Certains lecteurs et lectrices ne manqueront également pas d’être rebutés par la très longue introduction de cinquante-quatre pages. Le cadrage théorique extrêmement nourri, quasi virtuose, qui s’y trouve proposé, présente un aspect par trop surplombant qui a tendance à écraser d’emblée les terrains empiriques développés par la suite.
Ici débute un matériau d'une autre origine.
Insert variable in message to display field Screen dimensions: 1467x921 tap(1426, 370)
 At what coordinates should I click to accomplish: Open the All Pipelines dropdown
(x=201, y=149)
Il y a un paradoxe à se proposer de saisir la politique par le bas, à se rendre disponible et attentif à un ensemble de gestes invisibilisés et à les étouffer quelque peu sous une trame théorique ardue, là où une introduction courte autour d’une problématique resserrée aurait indéniablement tenu les lecteurs en alerte et favorisé leur accès aux différents terrains. Pourquoi ne pas avoir basculé la discussion théorique dans un chapitre final ? Celle-ci n’aurait rien perdu à faire dialoguer en bout de course les éléments empiriques issus des ethnographies avec les nombreux travaux philosophiques mobilisés. Il serait dommage que le choix réalisé décourage les lecteurs.

 

[1] Le laboratoire Vespa est rattaché à l’Institut national de la recherche scientifique (INRS) et au réseau de l’université du Québec.

[2] Collectif Pop-part, coordonné par Marie-Hélène Bacqué et Jeanne Demoulin, 2021, Jeunes de quartier. Le pouvoir des mots, C&F éditions (https://cfeditions.com/jdq/, consulté le 22 novembre 2023).

[3] Howard S. Becker, 1988, Les mondes de l’art, Paris, Flammarion.